:: Supplied information
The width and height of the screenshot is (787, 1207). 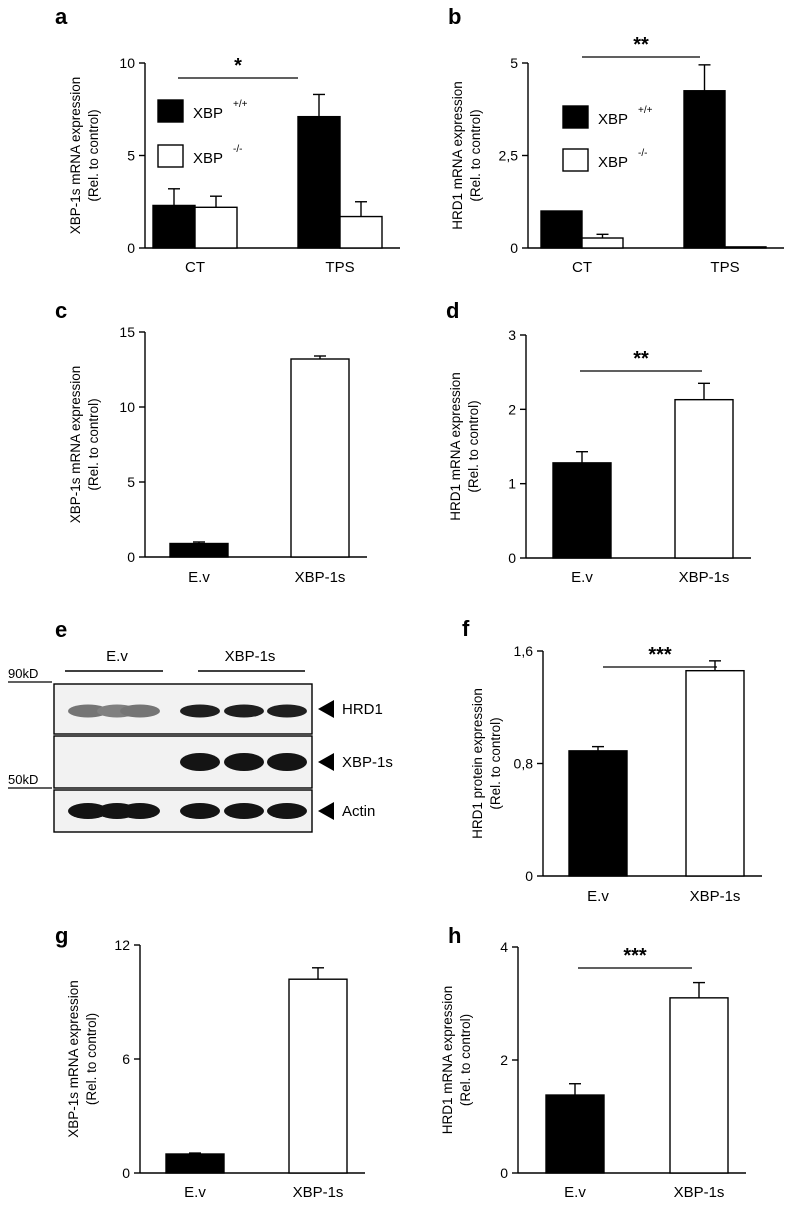 I want to click on western-blot-panel: e E.v XBP-1s 90kD 50kD HRD1 XBP-1s Actin, so click(x=200, y=725).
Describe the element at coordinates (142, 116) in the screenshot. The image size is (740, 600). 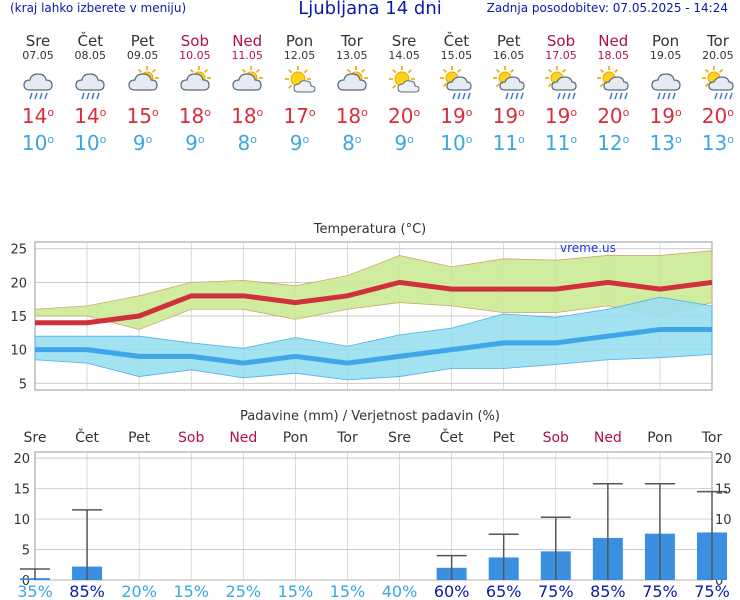
I see `temp-max: 15o` at that location.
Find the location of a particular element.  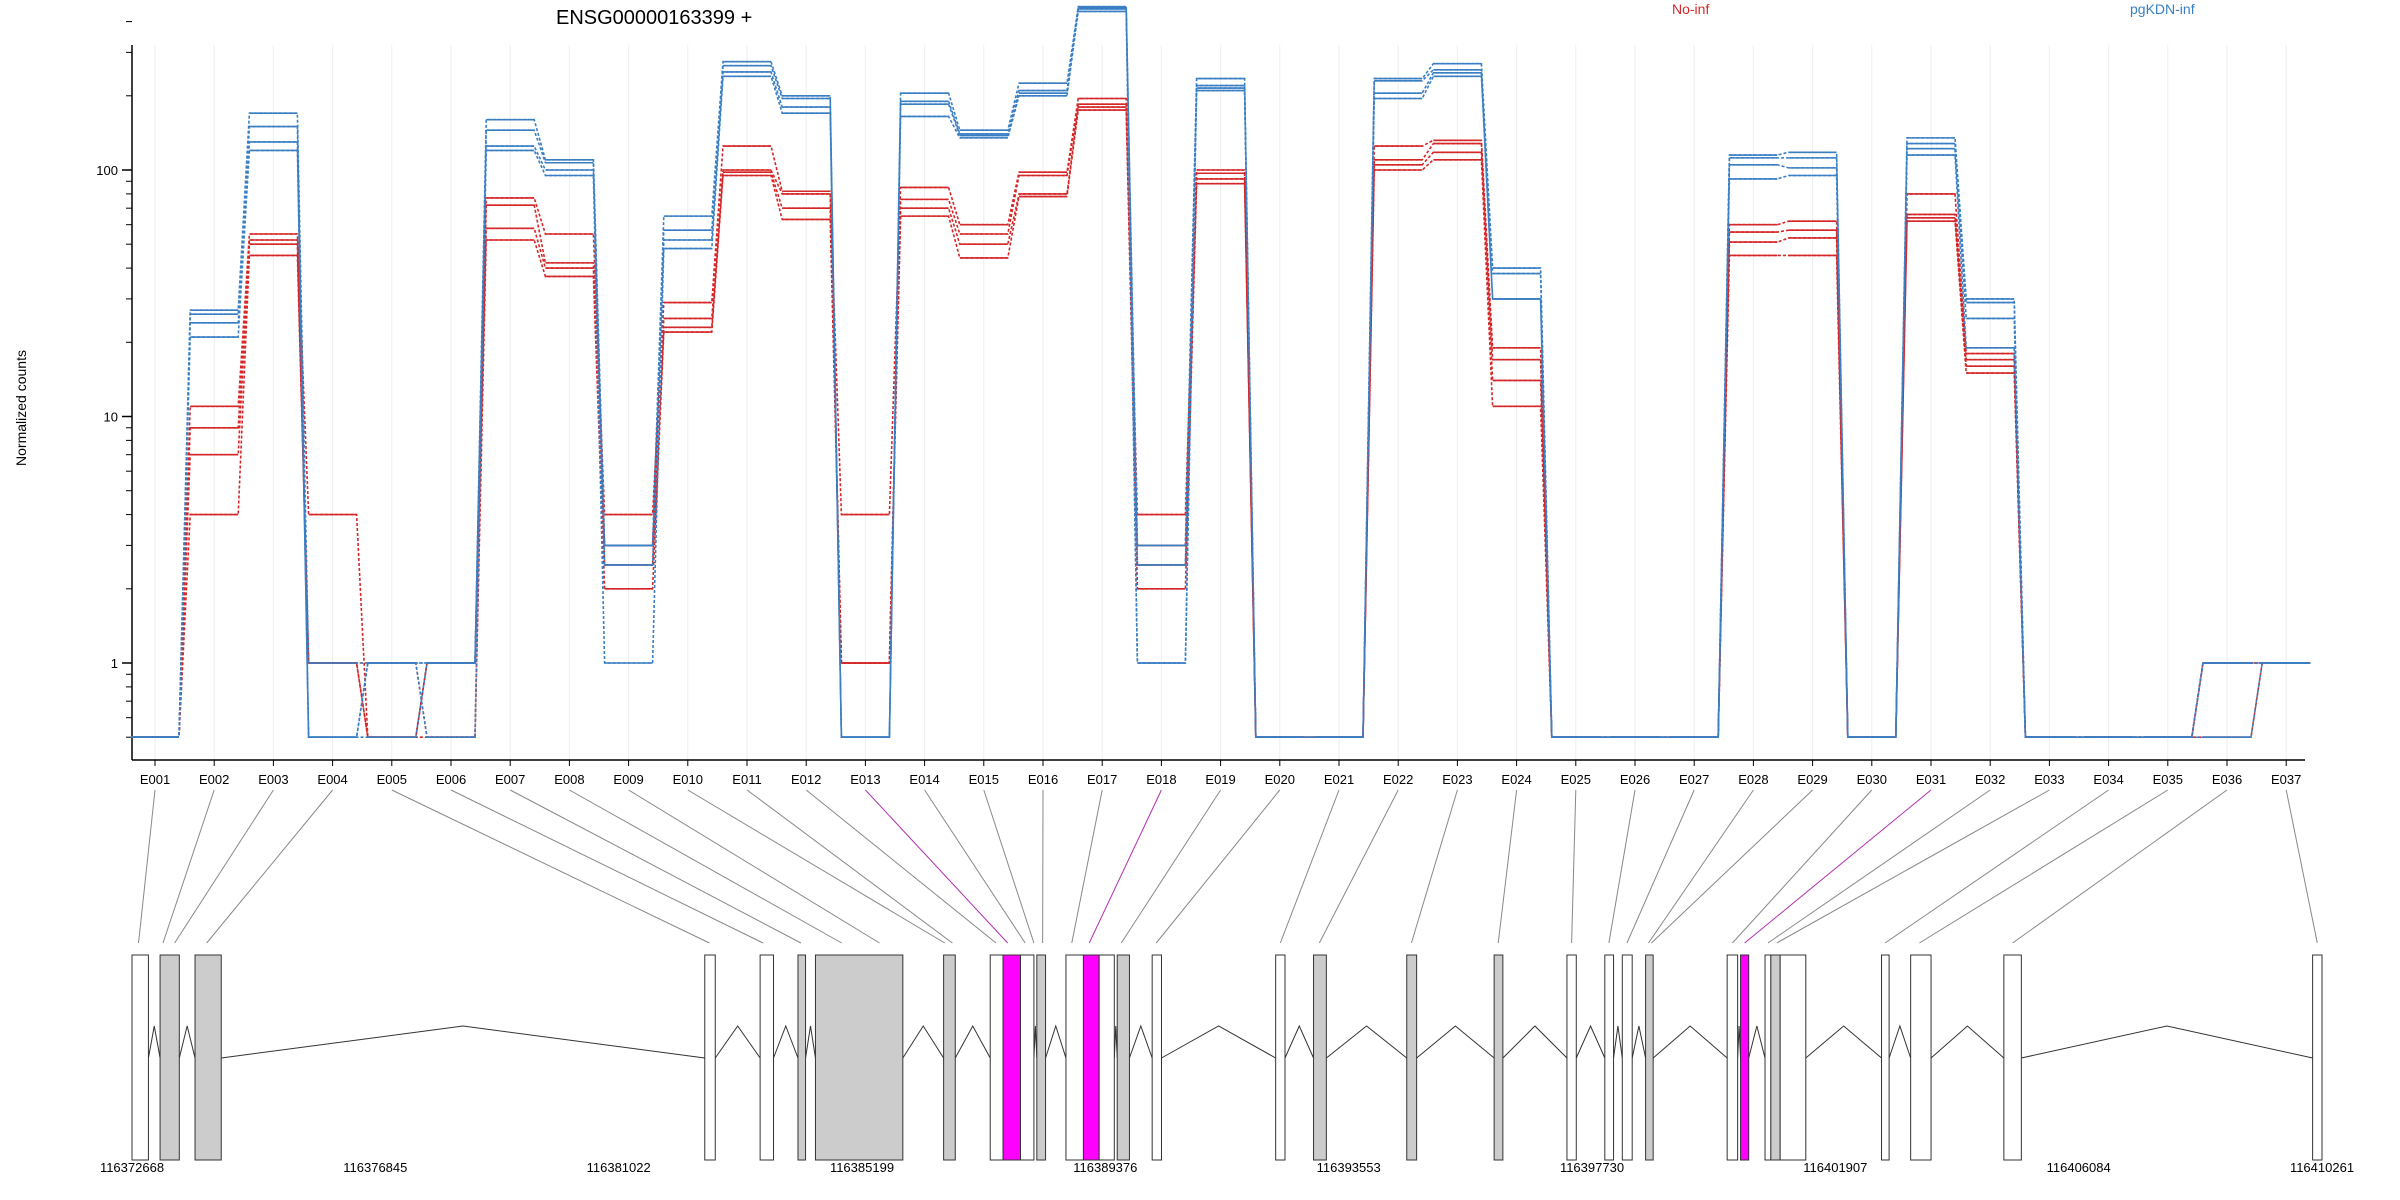

connector-e004 is located at coordinates (270, 866).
::::
[Assigned task]:
Rewrite the items from the line containing "Describe the element" through the end of the items, replacing "particular" with "specific" and leaving everything else unchanged. Omit the pictures from your answer.

[Solution]:
Describe the element at coordinates (142, 116) in the screenshot. The image size is (740, 600). 
I see `temp-max: 15o` at that location.
Find the location of a specific element.  

connector-e004 is located at coordinates (270, 866).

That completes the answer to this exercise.